Surrey Inn, 1920s.
The town of Surrey started to take shape in the early 1900s across the highway (Bouquet Canyon Road) from the Southern Pacific Railroad's Saugus train station, which predated it by two decades.
When the train station was built in 1888, there was no town. Other than a few outbuildings, the train station — named "Saugus" for the Massachusetts birthplace of the late landowner,
Henry Mayo Newhall — was only thing in the vicinity. There being no railroad
dining cars in the 1880s, passengers ate in the depot diner — initially called "Tolfree's" for the surname of the operator but changed to "Saugus" (as it was inside the Saugus train station)

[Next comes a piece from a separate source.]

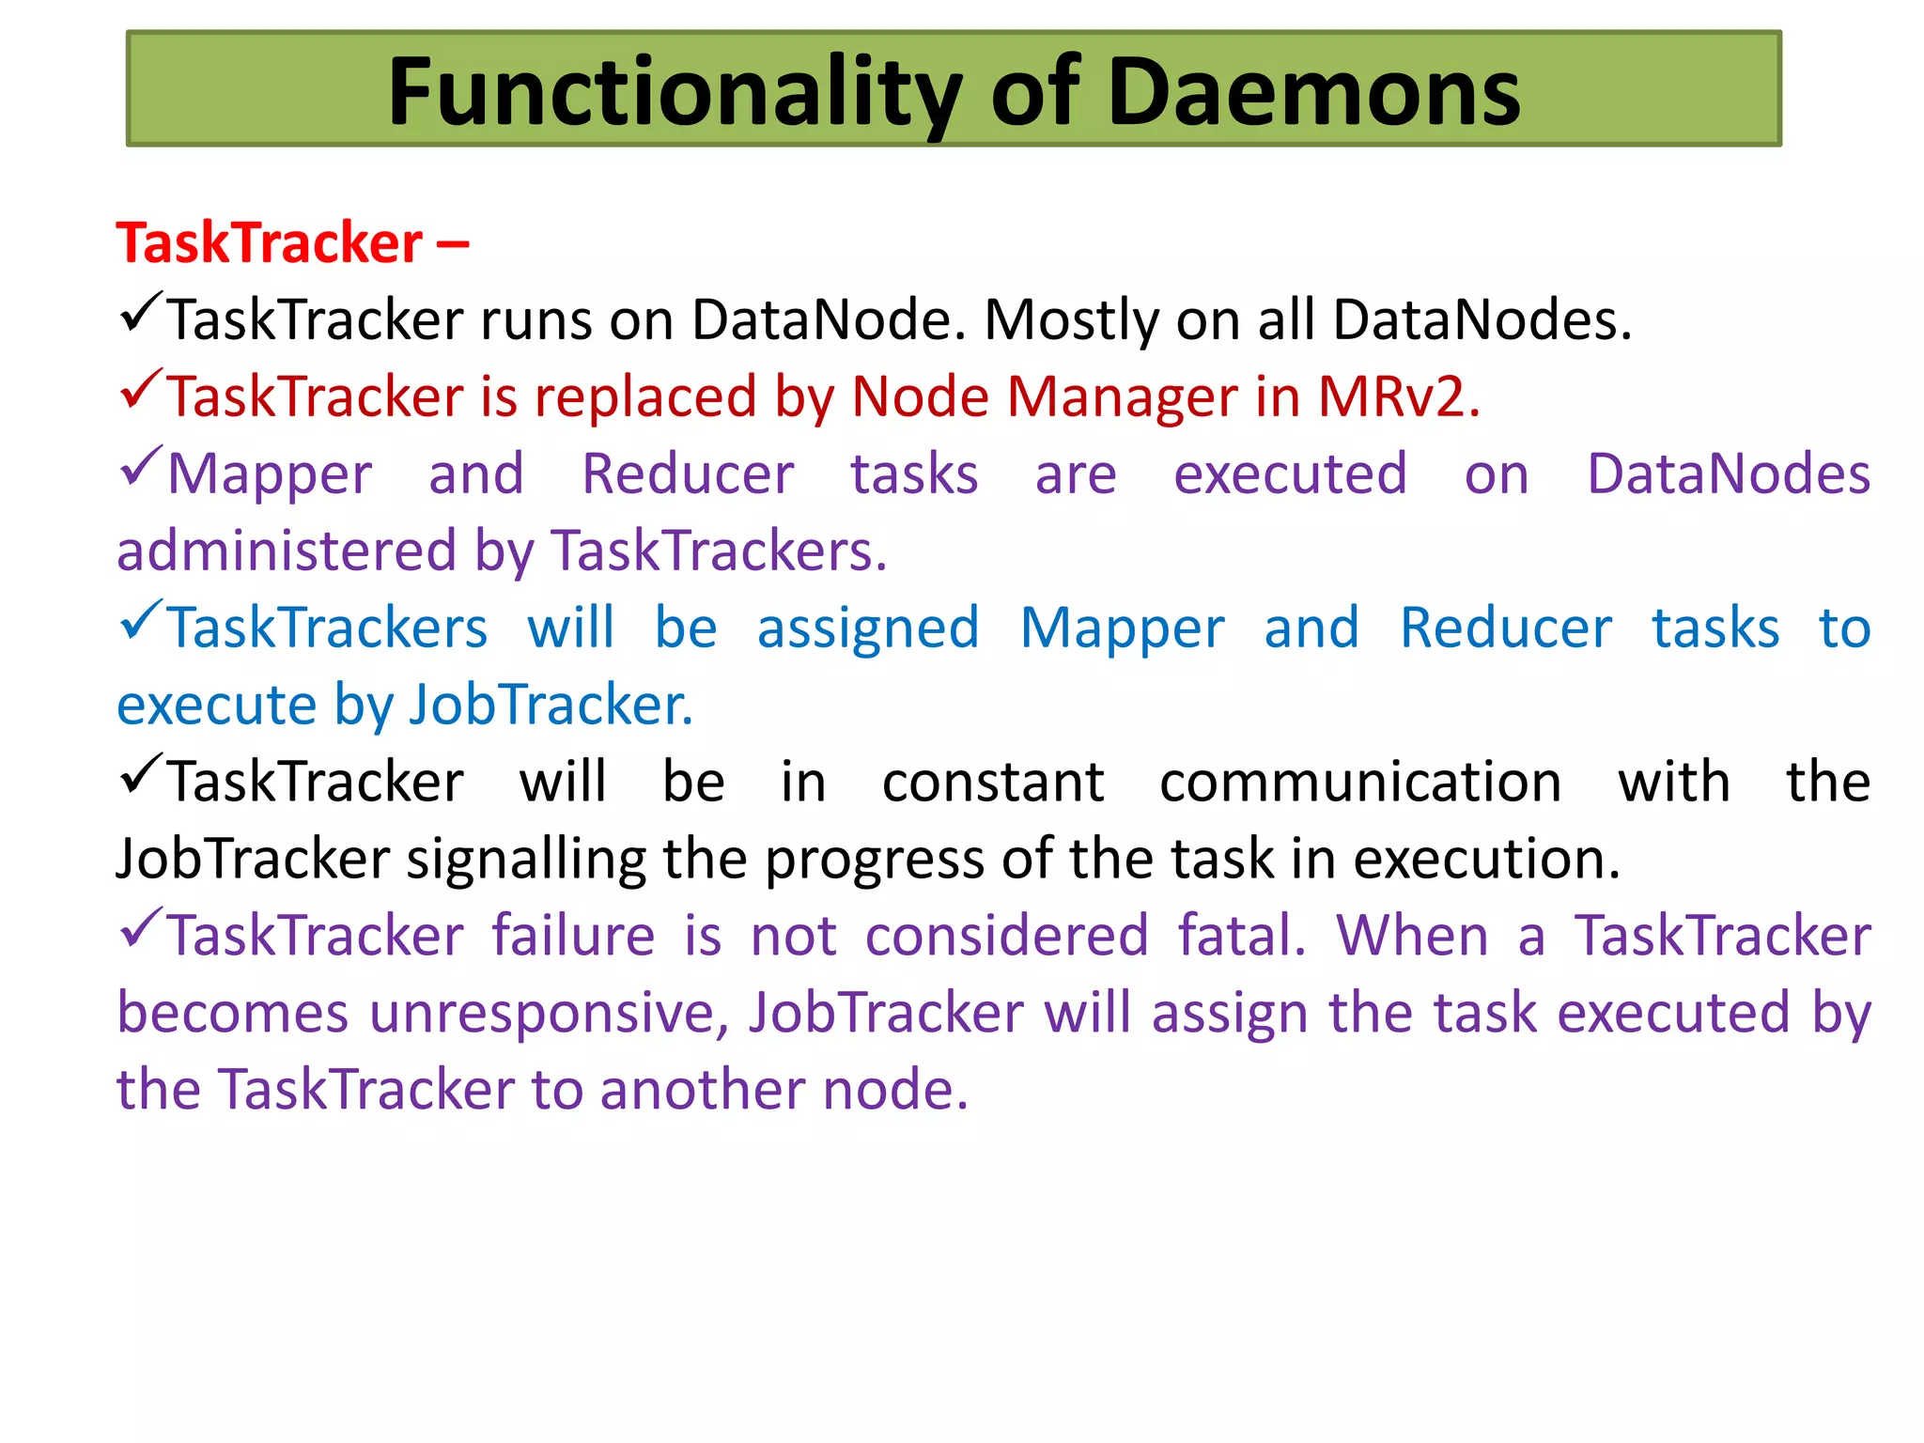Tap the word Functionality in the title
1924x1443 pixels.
point(675,91)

in the late 1890s when the diner operation changed hands. Passengers who missed the last train out stayed in the four hotel rooms upstairs in the train station.
The U.S. government officially designated a branch post office inside the train station in 1891 and named it "Surrey" for the county in England. We don't know why.

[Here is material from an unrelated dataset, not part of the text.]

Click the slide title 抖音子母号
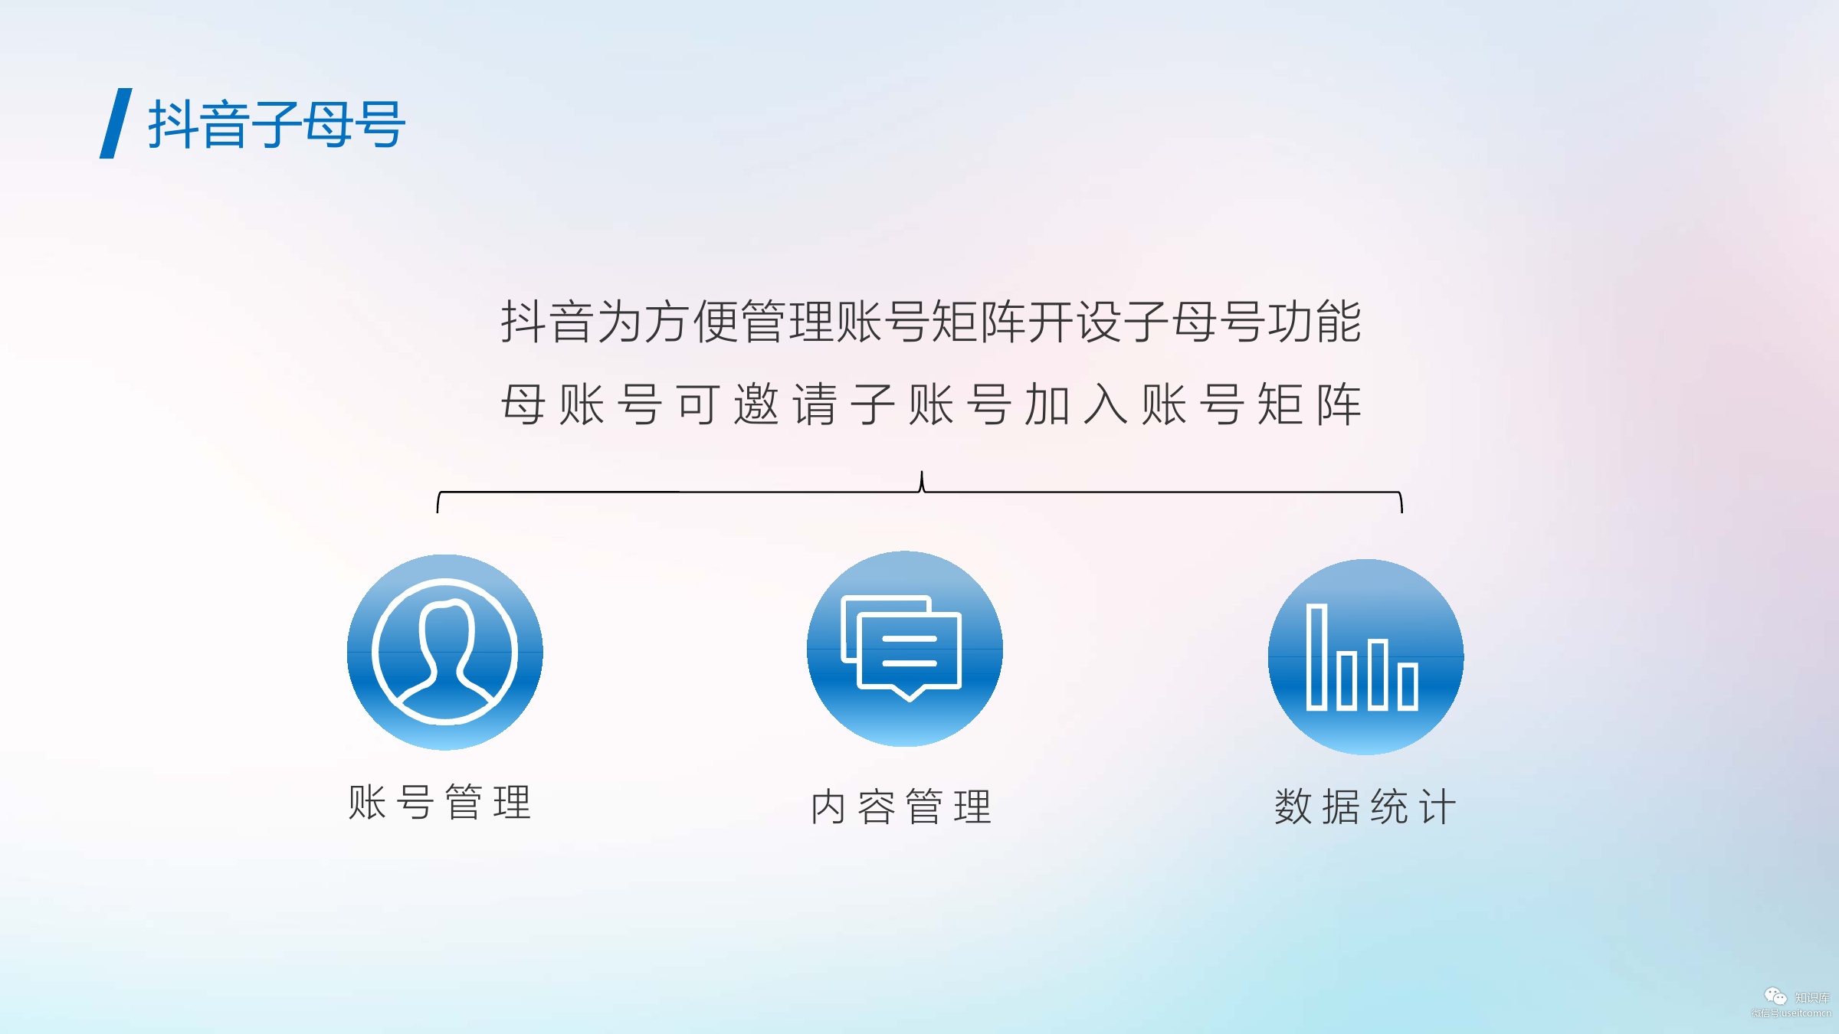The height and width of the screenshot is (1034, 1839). pyautogui.click(x=277, y=124)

In late 1906, Ore W. Bercaw took over as the train station agent and postmaster. By 1907, a construction camp for the Los Angeles Aqueduct had taken shape across the highway (Bouquet Canyon Road)
at the "wye" where the Santa Paula rail line branched off. Saugus was an important train station; it was where three rail lines converged — the Los Angeles and San Joaquin divisions and the
Santa Paula branch. (It might look like a T intersection, but the railroad called it a Y and spelled it "wye.")
The entrepreneurial Bercaw started building a town across the highway near the aqueduct construction camp, and by the end of the first decade of the century, Bercaw moved the "Surrey" post office
out of the Saugus train station and into his own general store.
He added other buildings including the two-story Surrey Inn (1911).
Exactly when and why the second story of the train station stopped being used for passenger accommodations is unknown, but as railroad signalization was upgraded
and passenger service swelled in the runup to World War I, the railroad no longer had room for a diner and hotel inside the train station. Passengers could eat and sleep aboard trains by this time.
Probably to stem the confusion of having two names for one geographic location, the name "Surrey" was abandoned. The government redesignated the post office "Saugus" in 1915. The diner, already
bearing the "Saugus" name, moved out of the train station and across the street in 1916, and the former wall-to-wall diner space in the train station was remodeled to suit modern railroad needs.